Светлый фон

– Вас еще могут судить. Желающие найдутся. Именно вас могут объявить виноватыми за то, что произошло на площади. Что снимали десятки команд, что транслировали на весь мир. Что вступило в противоречие с тем, что и эти, и другие политики молотят своим языком вторую неделю без остановки. Им обязательно надо будет на кого-то списать столько убитых гражданских. Будь их впятеро меньше – могло бы обойтись. Нашлись бы свидетели провокаций, – того, что они стреляли первыми, и так далее. Но тут… Тут я не уверен. Я сделаю, что могу, но я не уверен. Вы подвели командиров своих батальонов, своей бригады, своей дивизии. Меня.

Хэртлинг набрал воздуха в легкие и медленно выдохнул. Его пошатывало, хотелось сесть. Задержавшаяся на полчаса на одной и той же точке лихорадка явно снова поползла вверх. А он тратил время.

– Я надеюсь, вы очень хорошо запомнили, во что вылилась ваша инициатива, навеянная детскими впечатлениями от папиных рассказов, неразделенной страстью к учительницам американской истории и всем таким прочим. Не скажу «прочим дерьмом», потому что это не дерьмо. Это то, благодаря чему вы здесь, все до одного добровольцы. Кто-то из вас копил на колледж, кто-то решил посмотреть мир, встретить много новых интересных людей и перестрелять их из своего карабина… или своего танка. У каждого свои причины, как есть причины быть здесь у меня. И я не был на Красной площади еще ни разу. Пока. Даже свою сегодняшнюю речь я читал из места, названия которого не запомнил. Но вы… Вы это видели, да?

Теперь он улыбнулся уже по-настоящему.

– Вы видели, как до них это дошло?

Улыбнулся мастер-сержант, за ним один из рядовых, потом все остальные. Как ни странно, последним из улыбнувшихся оказался первый лейтенант. То ли не поверил в его искренность, то ли вообще был серьезнее других.

– Да, сэр. Было темновато, но мы видели, как до них дошло. И слышали тоже.

Что ж, когда вместе собираются хотя бы несколько сотен человек, их можно услышать с большого расстояния. Когда собирается толпа в пару тысяч, ее чувствуешь издалека.
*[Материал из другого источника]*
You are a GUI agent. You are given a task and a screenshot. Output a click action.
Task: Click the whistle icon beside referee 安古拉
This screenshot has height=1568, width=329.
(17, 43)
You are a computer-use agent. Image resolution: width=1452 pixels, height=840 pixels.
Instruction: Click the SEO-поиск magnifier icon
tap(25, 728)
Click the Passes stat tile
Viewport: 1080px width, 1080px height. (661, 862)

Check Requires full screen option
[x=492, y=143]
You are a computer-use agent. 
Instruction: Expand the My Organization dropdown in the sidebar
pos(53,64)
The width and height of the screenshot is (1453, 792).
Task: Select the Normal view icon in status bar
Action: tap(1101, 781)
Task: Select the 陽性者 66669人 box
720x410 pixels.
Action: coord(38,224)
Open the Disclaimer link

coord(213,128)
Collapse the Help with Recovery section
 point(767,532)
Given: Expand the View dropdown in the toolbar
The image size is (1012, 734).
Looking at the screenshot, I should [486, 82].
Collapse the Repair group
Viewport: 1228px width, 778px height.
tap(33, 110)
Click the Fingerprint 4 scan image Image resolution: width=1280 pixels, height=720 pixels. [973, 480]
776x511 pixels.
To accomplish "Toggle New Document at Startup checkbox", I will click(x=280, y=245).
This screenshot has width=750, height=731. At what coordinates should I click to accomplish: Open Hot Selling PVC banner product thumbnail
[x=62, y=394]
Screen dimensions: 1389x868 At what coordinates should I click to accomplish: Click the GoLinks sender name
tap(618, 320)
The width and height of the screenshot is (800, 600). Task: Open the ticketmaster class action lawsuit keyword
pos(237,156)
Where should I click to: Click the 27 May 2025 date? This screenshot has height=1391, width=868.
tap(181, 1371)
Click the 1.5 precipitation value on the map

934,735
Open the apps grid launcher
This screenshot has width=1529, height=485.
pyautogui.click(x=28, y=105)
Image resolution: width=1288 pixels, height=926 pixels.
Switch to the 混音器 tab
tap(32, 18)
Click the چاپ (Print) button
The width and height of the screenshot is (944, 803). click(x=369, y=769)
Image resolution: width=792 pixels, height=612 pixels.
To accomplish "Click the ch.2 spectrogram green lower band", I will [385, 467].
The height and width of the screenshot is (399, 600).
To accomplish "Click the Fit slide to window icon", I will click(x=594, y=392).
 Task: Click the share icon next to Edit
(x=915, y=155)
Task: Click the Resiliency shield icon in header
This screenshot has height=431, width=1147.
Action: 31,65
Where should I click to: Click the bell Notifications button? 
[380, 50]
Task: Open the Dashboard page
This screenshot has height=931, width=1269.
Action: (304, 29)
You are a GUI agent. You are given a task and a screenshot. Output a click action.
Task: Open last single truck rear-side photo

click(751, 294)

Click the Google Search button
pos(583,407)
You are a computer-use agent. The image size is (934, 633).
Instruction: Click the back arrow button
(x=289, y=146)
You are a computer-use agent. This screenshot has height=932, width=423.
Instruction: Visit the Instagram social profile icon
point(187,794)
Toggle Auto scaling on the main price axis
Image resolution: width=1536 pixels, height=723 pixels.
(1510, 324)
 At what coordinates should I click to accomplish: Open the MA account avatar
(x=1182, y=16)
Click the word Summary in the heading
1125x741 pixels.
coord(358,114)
Когда толпа в десяток или больше – в несколько десятков тысяч человек, как бывает на стадионах, – это еще более впечатляет. Сложно представить, каково было тем танкистам и «дельтовцам», кто был в эти минуты на земле, лицом к лицу с толпой. То, сколько в ней было – оказалось – женщин, не имело никакого значения. Толпа есть толпа. Она может раздавить в лепешку, даже не желая этого.

– Потратьте минутку, сделайте одолжение. Расскажите мне, покороче. И не ту версию, какую с завтрашнего дня вы, может быть, будете впаривать журналистам. Настоящую. Это в ваших интересах.